Originally published in October 2015, this was among the most-viewed posts following Relativity Fest that year—which goes to show that analytics has been top-of-mind for e-discovery teams for quite a while. Cristin's insights still resonate, so we thought we'd share them again in light of the new email threading innovations coming to Relativity in 2016.
The best way to tackle data is to take an organized approach. Analytics features such as email threading help case teams get the most out of their case data by using metadata to automatically organize documents, streamlining review from the start.
Today’s General Counsel recently featured an article entitled “Threading is the New Global De-duplication” from Cristin Traylor, counsel at McGuireWoods, on just that subject. To get more insight into how and why text analytics has become part and parcel of her team’s approach to e-discovery, we sat down with Cristin.
Sam: To quickly recap your article for Today’s General Counsel, what makes email threading a no-brainer for your e-discovery projects?
Cristin: In a nutshell, email threading saves time and money for our clients. There are fewer documents to review, and the review decisions themselves are more consistent. There is really no reason not to use it.
What objections do you most commonly hear to using email threading? How do you address them?
The most common objection is the cost to run analytics. However, when I explain that expending a small amount up front to run the technology will save the client more on review costs in the long run, everyone jumps on board. The other concern—I wouldn’t call it an objection—is that many times the case team doesn’t understand what threading is. Once I explain it to them in a language they can understand, they immediately see the benefits. An example I give is that if I send them an email and then we reply back-and-forth multiple times, we don’t need to review each part of the conversation separately and all together. We just need to review the last email between us, since it includes the rest of the conversation as well. That is a way of describing threading that most people can visualize.
Opposing counsel only object when they don’t understand what threading entails or, more generally, when they are less sophisticated when it comes to e-discovery matters. Again, once you explain what it is, tell them that they will not be missing any substance, and let them know that, in fact, they’ll have fewer documents to review on their end after the production comes through, they usually agree to it. When they don’t agree, it’s often because they don’t want to cooperate due to the contentious nature of the dispute.
Does case size matter when it comes to the benefits of email threading?
When it comes to threading, size doesn’t matter. The technology is beneficial, whether you have 1,000 documents or 1 million documents.

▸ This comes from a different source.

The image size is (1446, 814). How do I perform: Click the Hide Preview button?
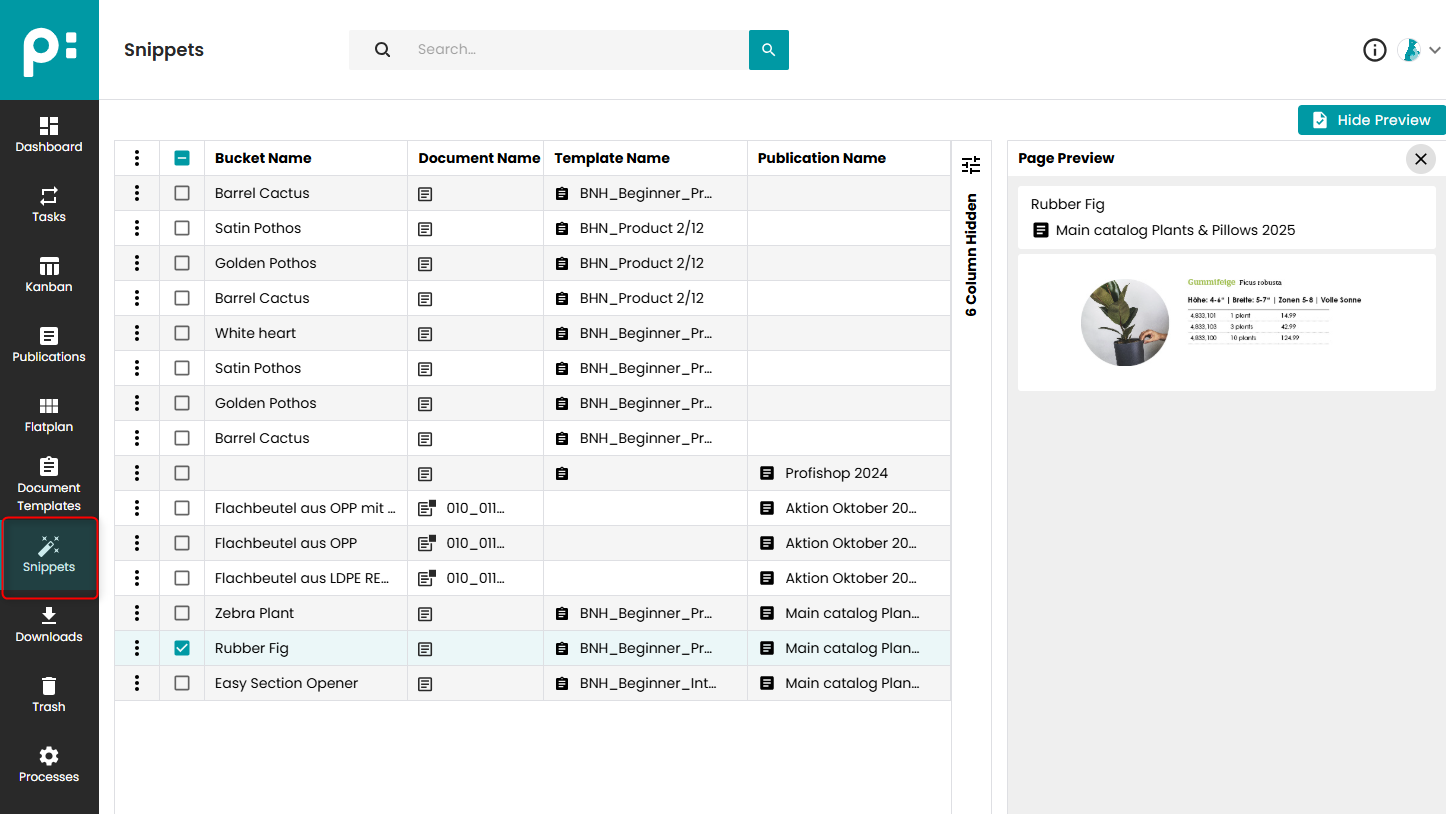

If you are narrowing the population to review only the inclusive documents or just using threading to accelerate the review and improve consistency, threading can be useful. Threading can also assist in performing quality control on any size population. For example, you can setup a search for privileged documents and then include thread groups. This will allow you to QC the threads in the same group that are not marked privileged, in order to check the accuracy of the calls.

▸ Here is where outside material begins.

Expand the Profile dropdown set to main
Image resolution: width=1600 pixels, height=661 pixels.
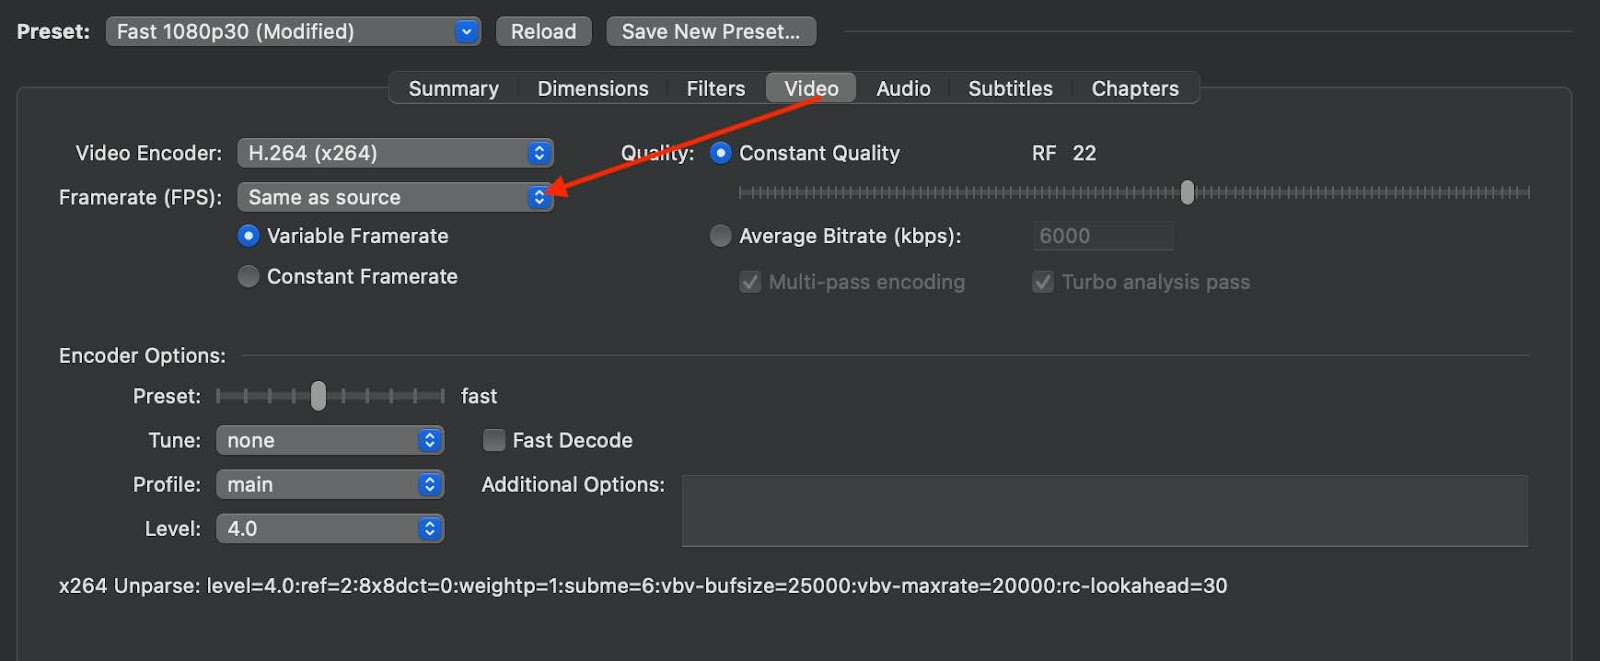tap(329, 485)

Internal investigations are a prime candidate for email threading, as well. Typically, you are trying to get a handle on a certain issue and have a large amount of data that you need to review and analyze quickly. With threading, you can narrow the population for review but at the same time have the ability to really delve into the email conversations. It may be very important to see what was happening in a certain email thread and who branched off to have a side conversation. Email threading allows you to easily group the threads together for this more in-depth analysis.

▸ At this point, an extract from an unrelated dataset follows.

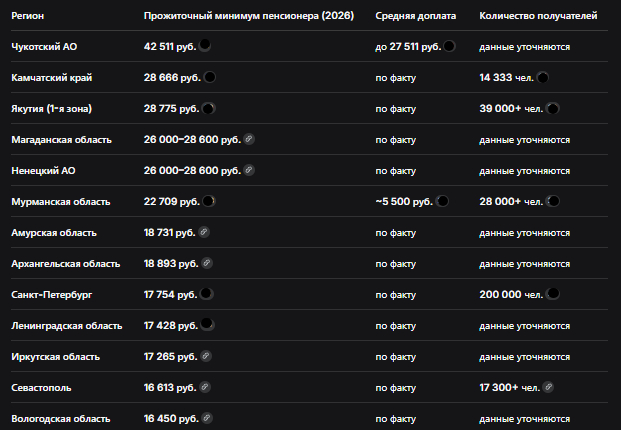Open link icon beside 17 300+ чел.

pyautogui.click(x=548, y=387)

Are there any other text analytics features you find particularly useful?
Near-duplicate identification can play a role in quality control, as well. You want to make sure that you are treating duplicate or near-duplicate documents the same for privilege and responsiveness, if warranted. Near-duplicate identification allows us to easily group those documents together for analysis.
For projects with foreign documents, language identification can be useful to segregate the documents that contain text in other languages and develop a separate workflow for those documents. That could mean either having lawyers fluent in the other language review the documents, or having the documents translated into English.
Clustering can also be very beneficial. We combine clustering and other features to get the best of all worlds. For example, we may first run threading to identify the inclusive emails and exclude duplicate spares. Then we would cluster the resulting set so that we are grouping similar documents together. When setting up batches for assignment, we set the Batch Unit field as the clusters and the Family field as Email Thread Group. That way, the documents in the batches are conceptually similar but still include all the emails in a thread. We find this helps reviewers with both speed and consistency.
Aside from text analytics features such as email threading, what do you see becoming the norm in e-discovery?
There are so many brilliant people trying to solve these challenges, I am sure we will continue to see more sophisticated workflow options. For now, plain, old-fashioned cooperation among parties goes a long way toward reducing data sets. It would be wonderful if “reasonableness” became the norm.
Cristin Traylor is counsel at McGuireWoods, where she advises clients on e-discovery, records management, and information governance. She oversees the firm's e-Discovery Review Center, handling all aspects of discovery using cutting-edge technology.
Sam Bock is a member of the marketing communications team at kCura and serves as editor of the Relativity blog.